Integrating with PagerDuty

For starters, I’m going to describe how to integrate Logz.io with PagerDuty. The result of the steps described below is an ability to get alerted when specific conditions that you define are triggered in your ELK Stack environment via PagerDuty.

Retrieving a PagerDuty Service Key

We will start with a crucial element required for integrating Logz.io with PagerDuty — the service key. PagerDuty service keys are basically integration API keys that are required for integrating with PagerDuty services.

To retrieve a service key, first, log into PagerDuty and go to Configuration | Services.

You now have the choice of either using an existing service or creating a new one. As a best practice and for the sake of order and segregation of services, I recommend creating a new service for integrating with Logz.io.

To do this, click Add New Service (if you want to add the Logz.io integration to an existing service, select it from the list of services, go to Integrations, and click New Integration).

Name the new service, and in the Integration Settings section select the Use our API directly option.

There are some additional settings to services, such as escalation policy and incident timeouts, but for now, you can do with the default settings.
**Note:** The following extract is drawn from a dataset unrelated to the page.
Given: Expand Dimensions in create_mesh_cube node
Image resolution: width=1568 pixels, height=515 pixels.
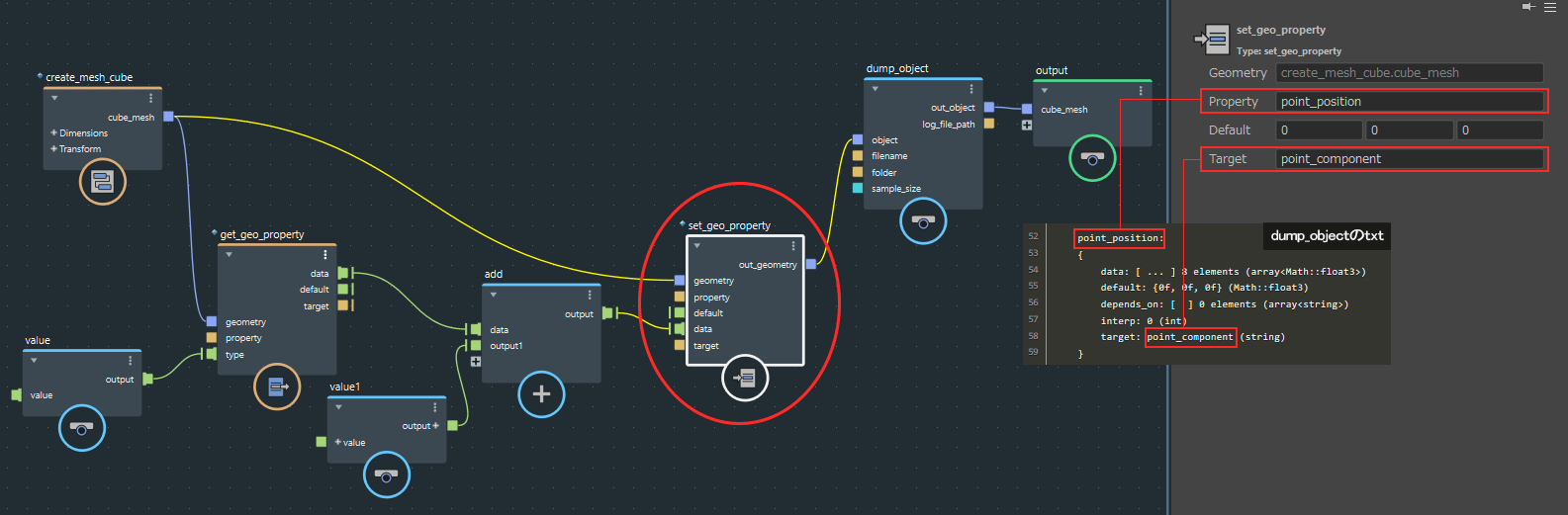Looking at the screenshot, I should pyautogui.click(x=54, y=132).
To create the service, name the new integration, and hit the Add Service button at the bottom of the page.

The service is added, and under Integrations, you will be able to see the service key needed to integrate with Logz.io.

Creating a New Endpoint

Logz.io allows hooking into any paging or messaging app that uses webhooks. In this blog post, we described how to hook into Slack to get notified on events. Now, you can easily integrate with PagerDuty as well.
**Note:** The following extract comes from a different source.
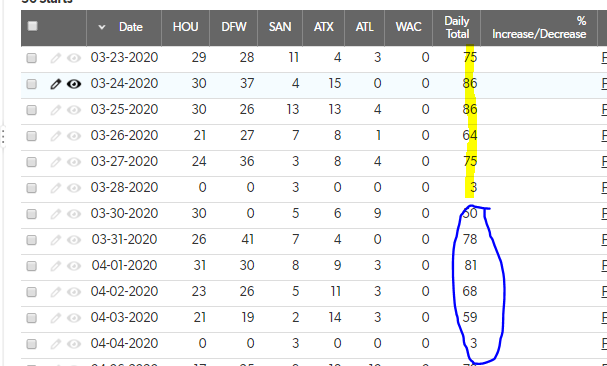Screen dimensions: 607x366
Task: Click the vertical dots panel handle at left edge
Action: tap(3, 136)
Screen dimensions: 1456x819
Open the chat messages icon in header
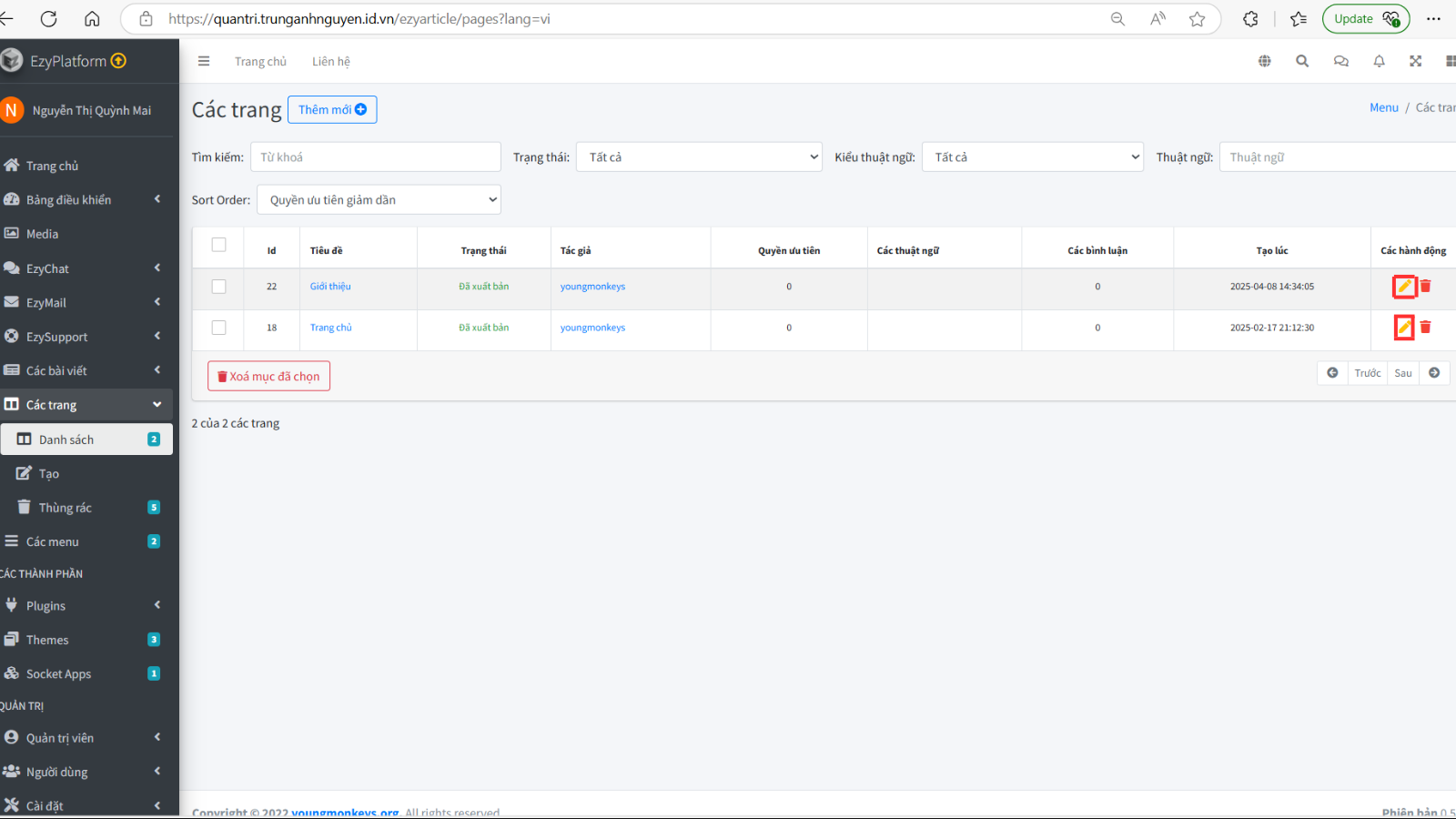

You can create new endpoints, and edit existing endpoints, from defined alerts, but we will start fresh by creating a new endpoint from the Alert Endpoints page under Alerts.

Clicking the Create Endpoint link opens the Create Endpoint dialog.
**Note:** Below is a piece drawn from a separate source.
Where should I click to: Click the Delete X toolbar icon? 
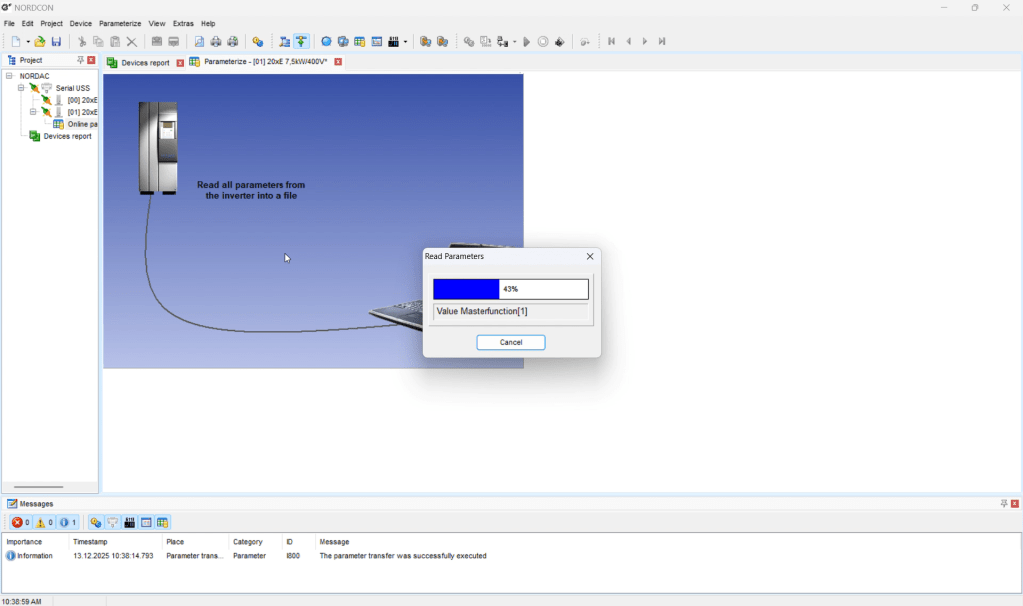(131, 42)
Here, you have the choice to select what kind of endpoint you want to add. As mentioned already, you can create a new custom endpoint in which all you have to do is define the REST API and webhook used, but in our case, we’re going to select the built-in integration with PagerDuty.

Name the new endpoint and give it a description (optional). Then, enter the PagerDuty service key we created in the first step above.

When done, click Save. The new PagerDuty endpoint is added.

Creating a New Alert

It now starts to get interesting. Let’s take a closer look at how to create a new alert and the different alert types we can use in Logz.io.

In the example below, I’m analyzing Apache access logs, and have used a filtered query to have Kibana show only Apache log messages containing an error response starting from ‘400’ onwards, and only for requests from the United States.

To create an alert for this specific query, all I have to do is hit the Create Alert button next to the query field.

As you can see, the exact query, together with the filter I used, is defined as the query. If we wanted, we could edit this query by editing the syntax within the Query box. If our syntax includes an error, we will be notified so there’s no way of making any mistakes. A best practice we recommend is to double-check the exact query you’re using for the alert — either in the Discover tab or even by trying the query for building a visualization.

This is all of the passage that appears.